Collection entries:

#####

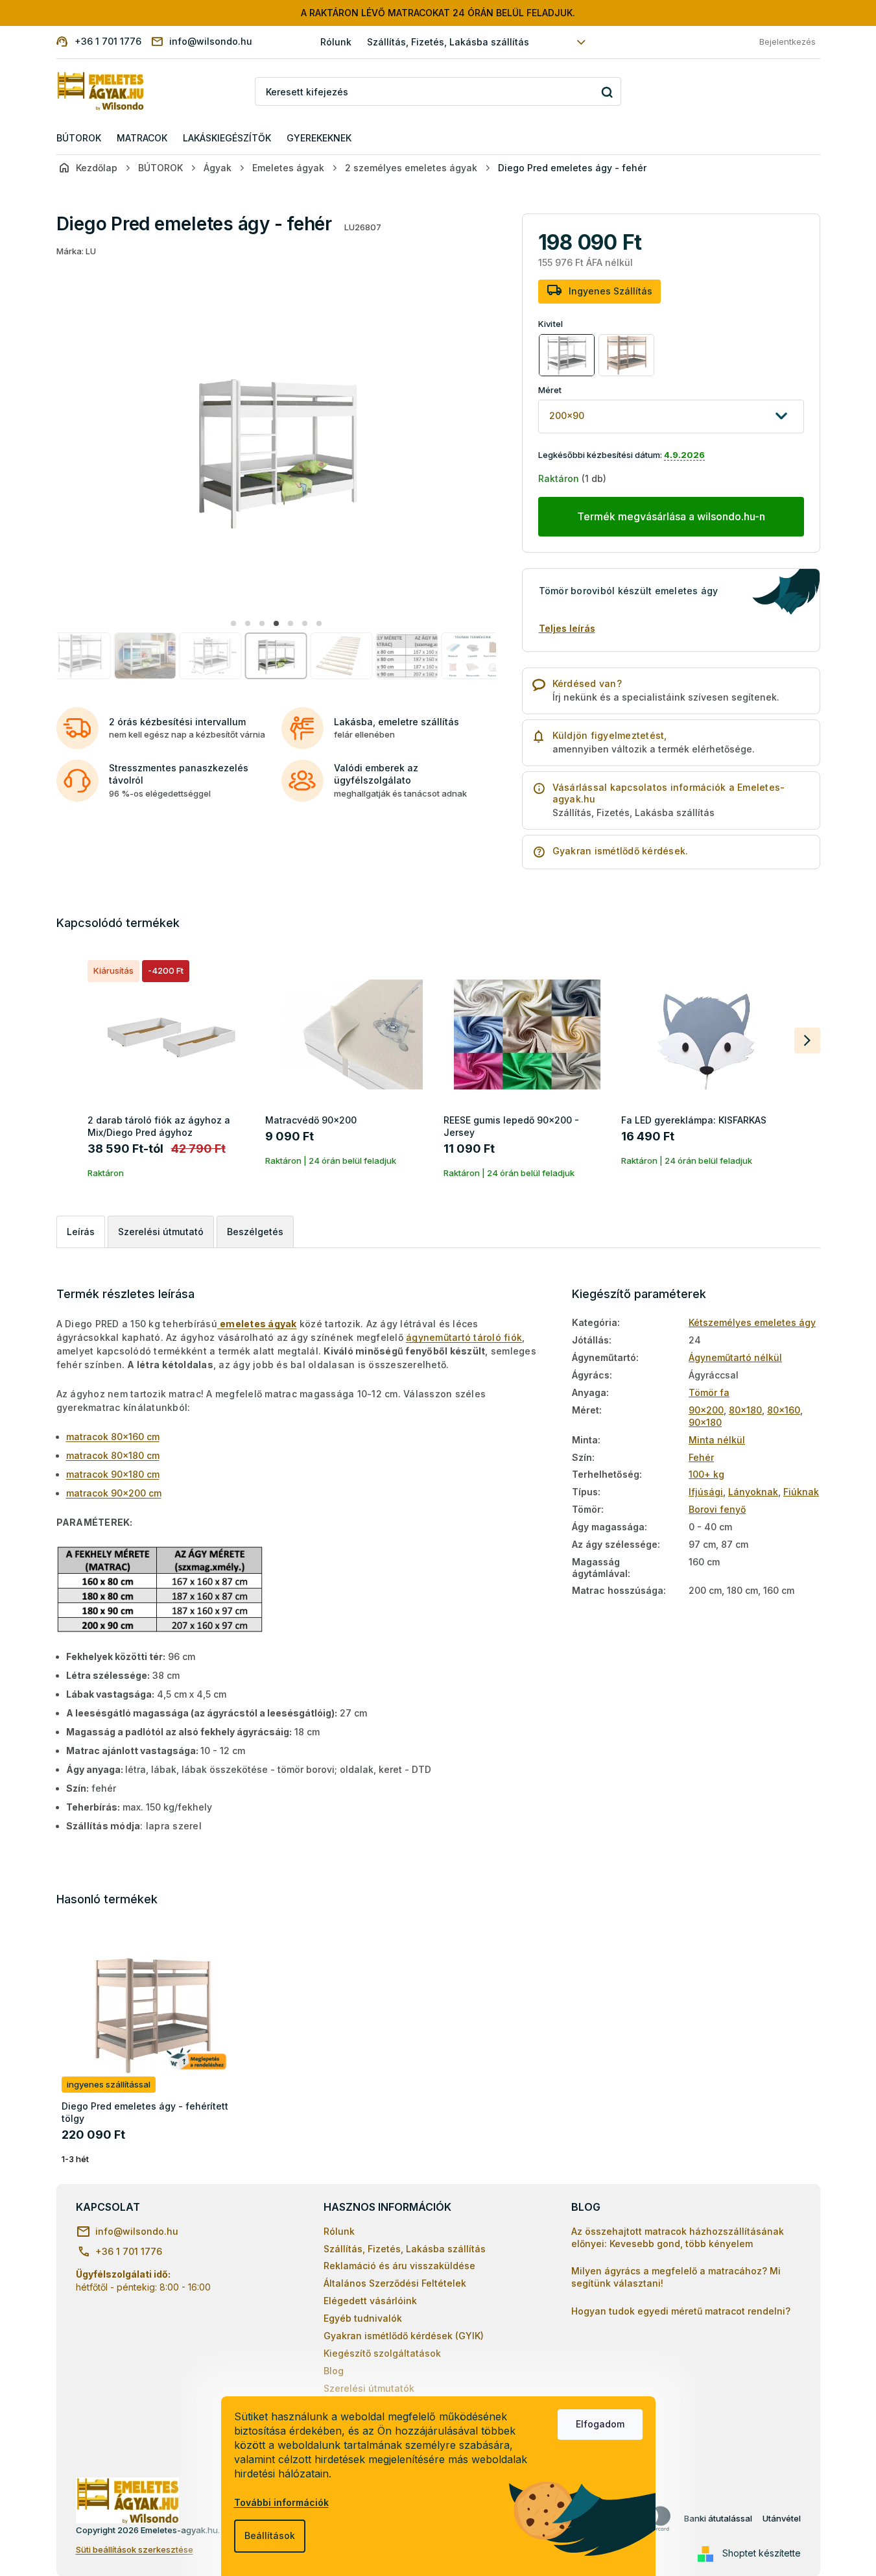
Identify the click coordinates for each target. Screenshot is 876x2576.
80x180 (745, 1409)
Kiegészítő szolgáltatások (382, 2353)
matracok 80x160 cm (113, 1436)
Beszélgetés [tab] (255, 1231)
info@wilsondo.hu (136, 2231)
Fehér (701, 1457)
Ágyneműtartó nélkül (735, 1357)
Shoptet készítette (761, 2552)
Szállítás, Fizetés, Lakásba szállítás (448, 41)
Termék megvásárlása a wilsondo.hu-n (671, 516)
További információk (281, 2502)
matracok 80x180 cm (113, 1455)
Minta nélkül (717, 1439)
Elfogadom (600, 2423)
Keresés (606, 91)
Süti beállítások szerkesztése (134, 2549)
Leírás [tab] (81, 1231)
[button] (233, 623)
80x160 (783, 1409)
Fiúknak (801, 1491)
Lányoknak (753, 1491)
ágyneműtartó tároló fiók (464, 1337)
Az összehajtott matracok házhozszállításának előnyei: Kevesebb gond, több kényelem (677, 2237)
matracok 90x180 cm (113, 1474)
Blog (334, 2370)
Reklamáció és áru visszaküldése (399, 2265)
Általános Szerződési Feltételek (395, 2283)
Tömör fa (709, 1392)
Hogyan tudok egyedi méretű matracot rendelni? (680, 2311)
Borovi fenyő (717, 1509)
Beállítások (269, 2535)
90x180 (705, 1422)
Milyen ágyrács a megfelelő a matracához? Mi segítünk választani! (676, 2277)
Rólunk (335, 41)
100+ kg (706, 1474)
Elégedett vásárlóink (370, 2300)
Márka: (76, 251)
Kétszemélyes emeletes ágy (752, 1322)
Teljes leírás (567, 628)
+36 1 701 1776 (128, 2251)
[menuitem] (78, 138)
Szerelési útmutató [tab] (161, 1231)
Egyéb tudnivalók (363, 2318)
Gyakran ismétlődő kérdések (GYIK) (404, 2335)
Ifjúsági (706, 1491)
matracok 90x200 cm (113, 1493)
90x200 (706, 1409)
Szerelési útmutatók (369, 2388)
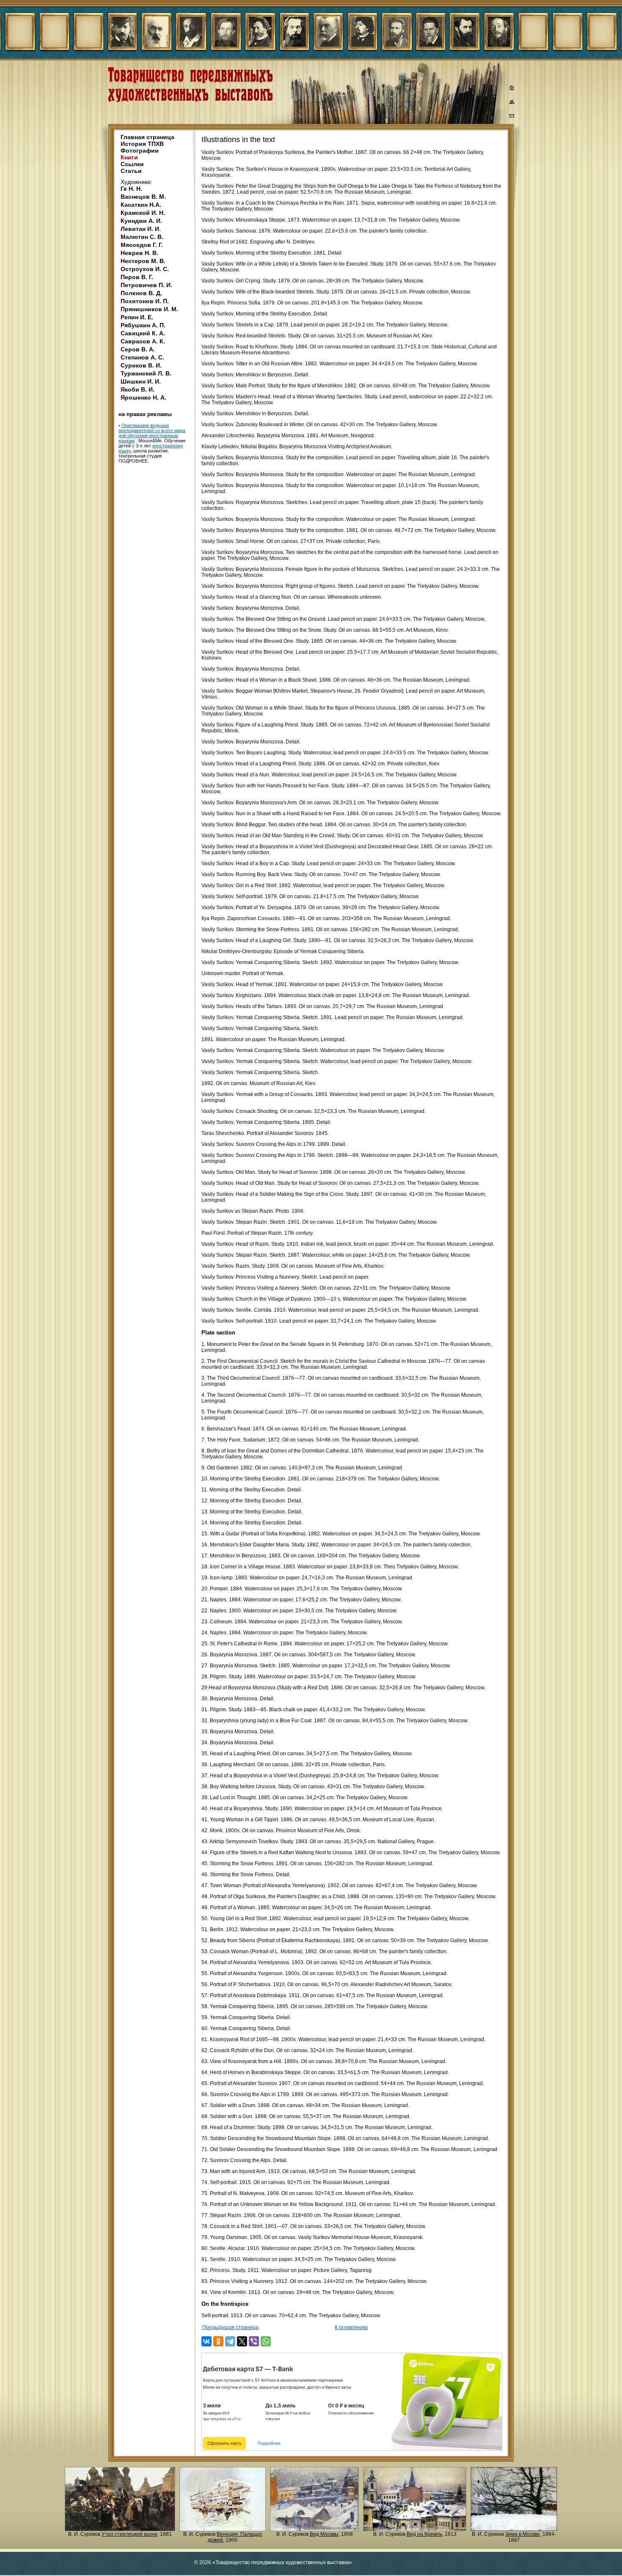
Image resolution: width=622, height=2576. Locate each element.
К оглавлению (351, 2327)
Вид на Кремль (424, 2534)
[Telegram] (230, 2341)
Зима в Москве (522, 2534)
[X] (242, 2341)
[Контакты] (512, 117)
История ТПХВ (142, 143)
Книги (129, 157)
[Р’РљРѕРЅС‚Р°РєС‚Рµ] (206, 2341)
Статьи (131, 170)
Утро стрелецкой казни (129, 2534)
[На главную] (512, 89)
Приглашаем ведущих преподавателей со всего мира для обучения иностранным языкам (151, 433)
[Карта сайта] (512, 104)
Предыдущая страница (230, 2327)
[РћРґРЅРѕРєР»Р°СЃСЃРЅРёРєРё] (218, 2341)
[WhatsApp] (266, 2341)
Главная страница (147, 137)
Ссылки (132, 164)
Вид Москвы (324, 2534)
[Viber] (254, 2341)
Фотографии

#####

• Your assignment:
Output only the lines above from the one containing "Borovi fenyő (717, 1509)" to the one containing "Зима в Москве (522, 2534)", both included, exactly as written and with no pictures.

• Output for this exercise:
Borovi fenyő (717, 1509)
Beállítások (269, 2535)
90x180 (705, 1422)
Milyen ágyrács a megfelelő a matracához? Mi segítünk választani! (676, 2277)
Rólunk (335, 41)
100+ kg (706, 1474)
Elégedett vásárlóink (370, 2300)
Márka: (76, 251)
Kétszemélyes emeletes ágy (752, 1322)
Teljes leírás (567, 628)
+36 1 701 1776 (128, 2251)
[menuitem] (78, 138)
Szerelési útmutató [tab] (161, 1231)
Egyéb tudnivalók (363, 2318)
Gyakran ismétlődő kérdések (GYIK) (404, 2335)
Ifjúsági (706, 1491)
matracok 90x200 cm (113, 1493)
90x200 (706, 1409)
Szerelési útmutatók (369, 2388)
Image resolution: width=622, height=2576. Locate each element.
К оглавлению (351, 2327)
Вид на Кремль (424, 2534)
[Telegram] (230, 2341)
Зима в Москве (522, 2534)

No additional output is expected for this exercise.